08. February 2020
Follow-up funding: Germany must step up in AgTech
Interview with Katrin Jakob, California Business Associates
In Germany there is a lack of follow-up funding for startups, says Jakob. Local companies must also understand that the financing cycle is geared to the sale of a startup, not its growth and long-term development by the founders themselves.
Von Sarah Liebigt
Farm & Food: At the Farm & Food conference, you took part in the workshop “Ecosystem AgTech” and you led the Roundtable on AgTech in Silicon Valley. Please give us your impressions of these sessions.
Katrin Jakob: It is always interesting to bring Silicon Valley ideas to Germany. Especially in the agtech area, where Silicon Valley just caught up in the last years compared to other industries. Today we have an extensive Ag and FoodTech startup ecosystem and the questions here today focused on repeatability: what can we learn from Silicon Valley, what can we do better in Germany and in Europe? There still are big obstacles for startups in Germany and Europe, especially in follow up funding. As far as I know, there is great support for young startups at universities, on federal as well as European level. But follow up funding is usually missing.

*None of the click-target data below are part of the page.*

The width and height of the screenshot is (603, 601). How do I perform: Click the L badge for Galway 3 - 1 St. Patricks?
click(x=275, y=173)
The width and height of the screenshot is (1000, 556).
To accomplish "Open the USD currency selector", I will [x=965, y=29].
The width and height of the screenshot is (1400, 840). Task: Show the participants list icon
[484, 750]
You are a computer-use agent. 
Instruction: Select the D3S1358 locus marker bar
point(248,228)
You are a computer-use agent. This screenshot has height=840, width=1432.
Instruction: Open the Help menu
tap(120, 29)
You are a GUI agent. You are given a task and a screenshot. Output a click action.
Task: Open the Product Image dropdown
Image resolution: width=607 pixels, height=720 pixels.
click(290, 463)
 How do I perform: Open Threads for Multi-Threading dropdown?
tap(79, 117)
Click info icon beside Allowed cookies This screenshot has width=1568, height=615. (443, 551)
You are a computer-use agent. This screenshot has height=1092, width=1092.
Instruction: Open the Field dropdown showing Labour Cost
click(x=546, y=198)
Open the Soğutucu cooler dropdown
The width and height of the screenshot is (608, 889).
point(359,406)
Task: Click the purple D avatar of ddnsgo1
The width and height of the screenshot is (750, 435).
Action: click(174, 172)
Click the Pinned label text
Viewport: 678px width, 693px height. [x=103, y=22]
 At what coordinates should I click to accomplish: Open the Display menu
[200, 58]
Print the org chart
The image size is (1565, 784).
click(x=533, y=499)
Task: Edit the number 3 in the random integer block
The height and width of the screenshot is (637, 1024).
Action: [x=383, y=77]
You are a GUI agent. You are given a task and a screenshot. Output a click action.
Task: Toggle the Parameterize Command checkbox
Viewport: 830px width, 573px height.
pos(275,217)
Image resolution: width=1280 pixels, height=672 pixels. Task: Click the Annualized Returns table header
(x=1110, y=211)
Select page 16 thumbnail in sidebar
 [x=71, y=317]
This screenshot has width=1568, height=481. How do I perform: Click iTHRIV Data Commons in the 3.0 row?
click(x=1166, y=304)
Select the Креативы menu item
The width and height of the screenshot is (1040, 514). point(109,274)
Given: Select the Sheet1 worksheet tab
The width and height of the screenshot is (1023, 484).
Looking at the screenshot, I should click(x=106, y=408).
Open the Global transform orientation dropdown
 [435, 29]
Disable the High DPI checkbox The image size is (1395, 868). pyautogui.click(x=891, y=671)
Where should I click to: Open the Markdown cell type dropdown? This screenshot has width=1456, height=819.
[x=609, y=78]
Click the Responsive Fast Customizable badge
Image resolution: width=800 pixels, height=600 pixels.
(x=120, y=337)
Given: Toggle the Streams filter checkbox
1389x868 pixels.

In order to build a strong ecosystem, you must take a step back and think about how the funding cycle works. Investors give money to a fund, which is used to support startups. The startup must evolve and is sold at some point or goes public to bring in the return for the investors. It is my impression that German companies are not aware of that step yet. Usually they want to build a great company, keep it and maybe even pass it on to their children.
The German agricultural industry must step up. They must provide the funding and they also need to be willing to acquire startups. Startup organisations in Germany must build alliances with the industry in order to be able to close the funding cycle. That is the only way to allow start-ups to evolve into companies that can scale in the end.
In the workshop we had a question referring to the AgTech-market in Germany and Europe being too fragmented. They said it is easier to scale in the US as it represents a unified large market. This is true right now. But VC is coming to Germany, it will simply take some time to adjust distinct mindsets. There certainly is a good outlook for German AgTech companies to be successful in Germany.
Speaking about the conference: How would you describe the event’s relevance?
First I am very happy that there is a conference like this one at all. Farm & Food looks at different aspects of agriculture; at innovation, at digitalisation, at regenerative agriculture. Sometimes these topics might not align with each other, but that really creates wonderful discussions. Which is something that I like about the conference.
There is also a wide range of people participating. Everybody who should be on the table is actually here: all the people you need to move AgTech forward.